Alguém que me lê e eu não vejo.

2005/12/31

Um encerrar de pálpebras ligeiro e a tua imagem instantânea em mim.
A intersecção de dois caminhos, que jamais se cruzariam se não fosse o vento dos teus dedos dedos. Partirás de novo, sorrateiro sobre as pedras da calçada, que seja bom o teu encontro com o infinito.

2005/12/30

Tu.

Riste enquanto davas aqueles passos.

Não estudei as respostas do teu corpo.

Mas lembro-me do escorrer do teu riso visceral enquanto davas aqueles passos. Como eu os recordo!...
Como eu os recordo?

Cada passo uma pequena agulha a trespassar o calibre dos meus ossos. Irriguei dentro de mim o teu riso com lágrimas e medula.

Estavas só. Mas a palavra só é a palavra só para ti, nada mais. No dia antes do dia. Foste encontrar-te ali.
Ali reencontraste a dor e eu vi-te.

Temo em ti essa solidão.
Temo-a em mim, entranhada no meu egocentrismo cutâneo.

Reconheço que a tua essência cheira a baunilha e não a pobreza.
Reconheço que te banhas num mar muito mais completo que eu, com mais jóias e mais corais. Reconheço-te a brisa dos passos.
Reconheço-te nos passos que eu não teria dado.
Reconheço aqueles que, como tu, caminham.
Aqueles que como tu caminham.
Reconheço os que se repetem, como tu e eu.
Reconhecer não é tornar-te importante, mas visível.

Agora já te conseguimos ver.
Nunca ninguém te pôde roubar a ausência de luz.

2005/12/22

Despedida

Até que enfim... Os Irras e os Ufas caminham de mãos dadas para bem longe, por detrás daquela colina já não vejo essas interjeições ansiosas de outros tempos, só o suspiro: o compor do oxigénio no meu sangue.

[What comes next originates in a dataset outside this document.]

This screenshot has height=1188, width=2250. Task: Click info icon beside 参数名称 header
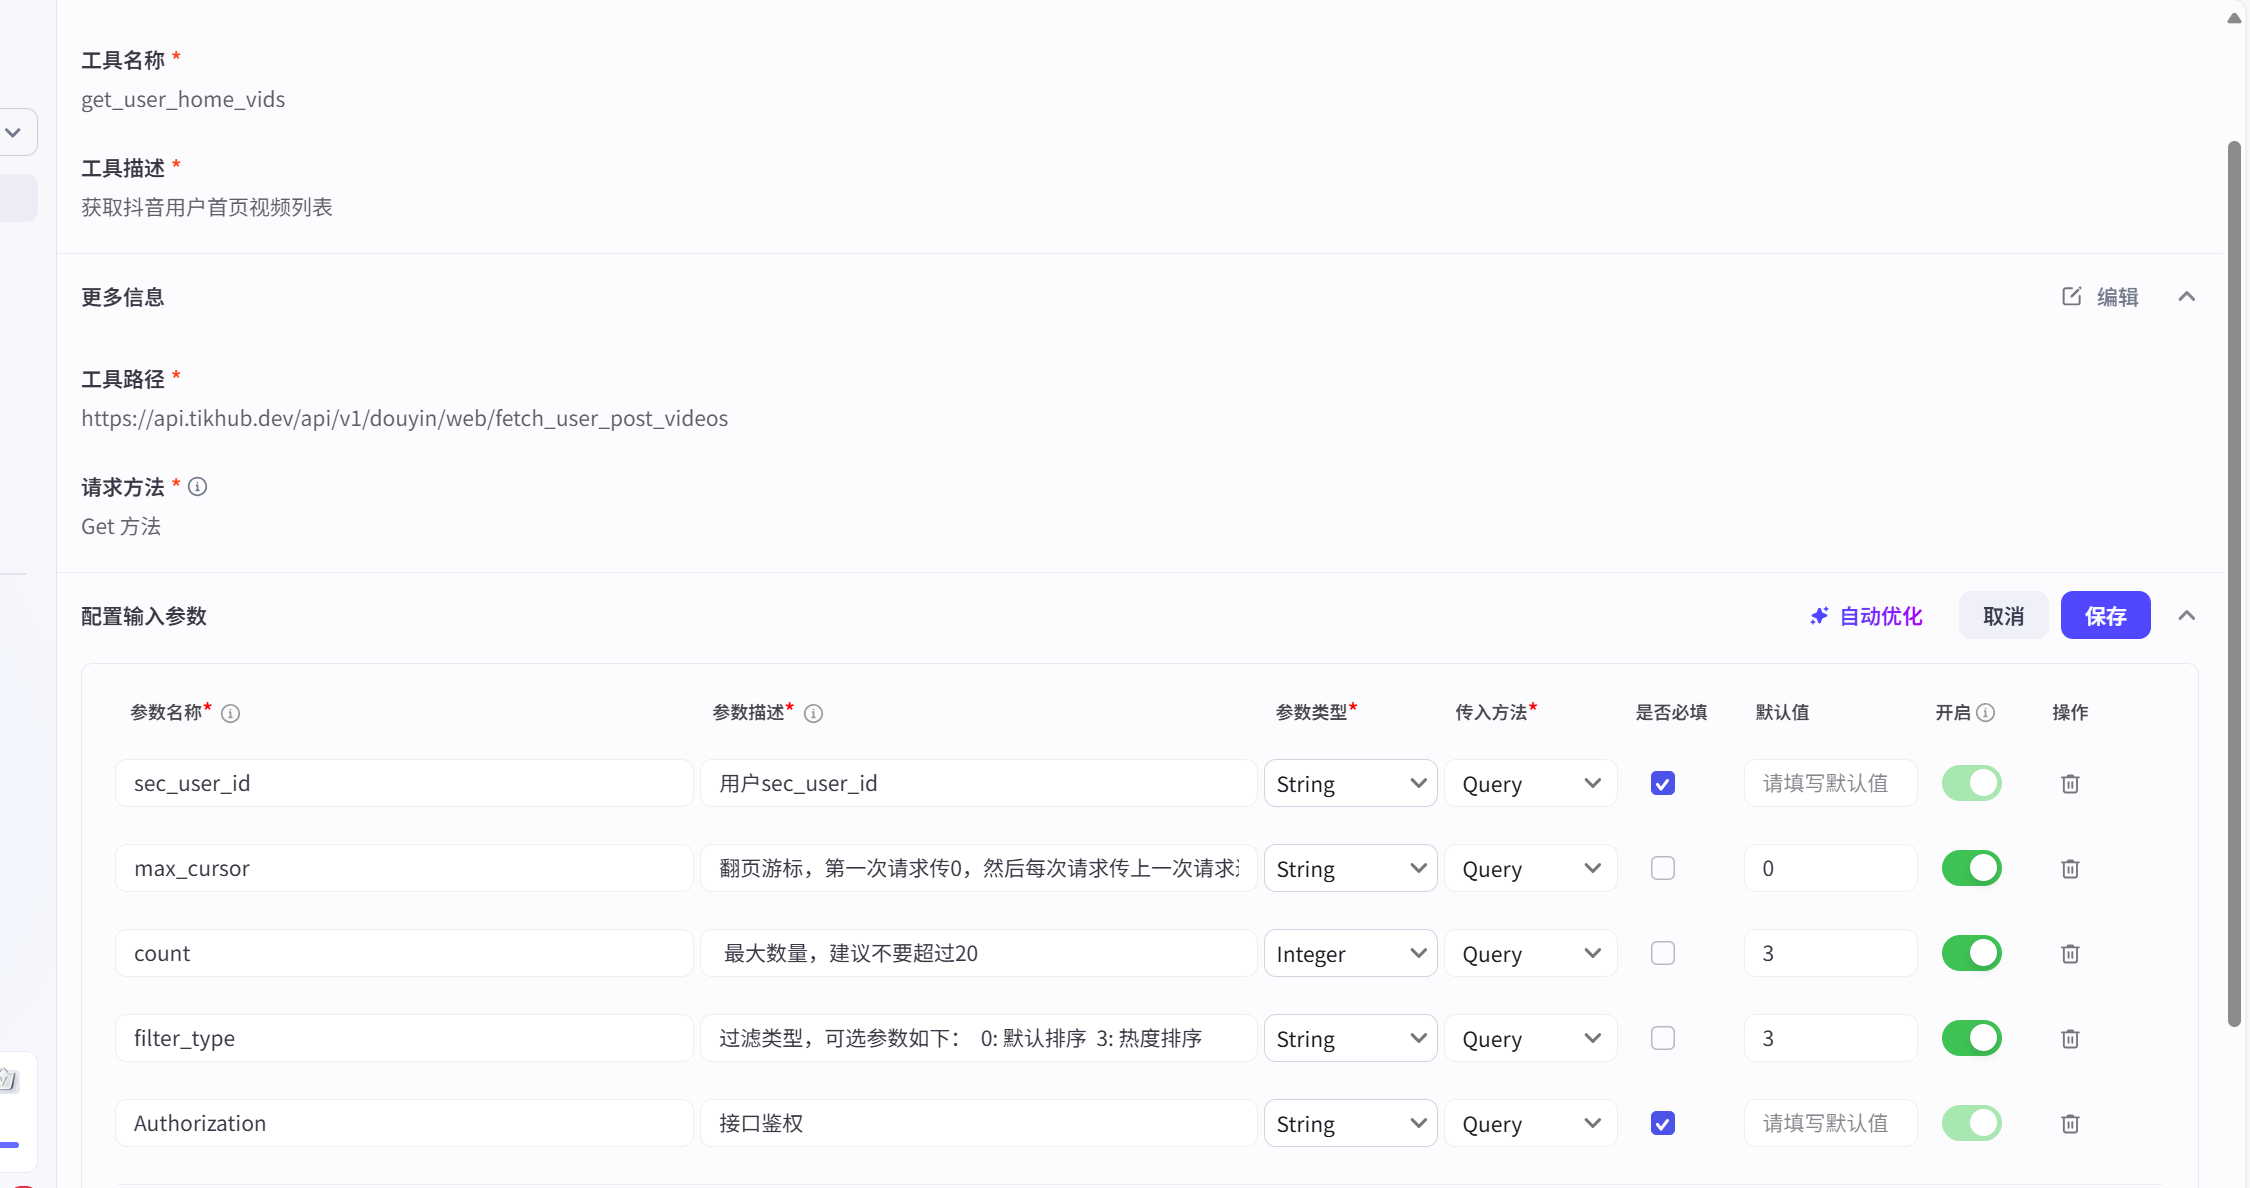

A respiração serena restabelece-se em comunhão com o travo amargo da noite, o aroma gélido da solidão, o saber que nunca mais naquele cume surgirá de novo aquele sol.
Percepção demorada, em lenta câmara, nunca lá esteve, afinal eras tu que mo mostravas, ainda eu pequena, ainda eu absorvida naqueles sonhos idílicos, naqueles prados de ironia cintilante, eras tu naquele pedaço de papel dourado recortado, que me mostravas o sol, e era o sol que eu via. Agora sei que ele nasce do lado oposto, não naquele cume, nem no mar, nem na brisa.

Ainda é na sua existência, que sinto que me sinto por entre os insterstícios do tempo. O que fez ele com o sol e comigo e com o mundo?

O sol nasce sempre. Do lado oposto, irradiando sorrisos inesperados a cada segundo que eu não vejo.

O mim e o tempo, sou menos pequena, menos dourada, menos caminhante mas mais arrepiada.

O mundo é quem me arrepia, com o seu sopro e com os seus gritos.

Gritos que perduram, sopro que vagueia.

2005/12/14

Fundiu o seu corpo com a relva,
O tom inquieto da melanina, beijada pelo sol...
A pele a cobrir-se de verde,
o toque impregnado do brilho latejante ,
o perfume inconfundível,
esse jazer disfarçado de sorriso a montante.
A perfeita simbiose: as veias, os vasos.
A raiz e o cabelo indistinguivel.
A captação do sol, o respirar, o absorver, a água, chuvas, terra, tudo, num só.
Tudo para ter tudo.
E ser um só que nada perde.
Terra, vegetal, corpo, humano,
ocultando a margem ao rio.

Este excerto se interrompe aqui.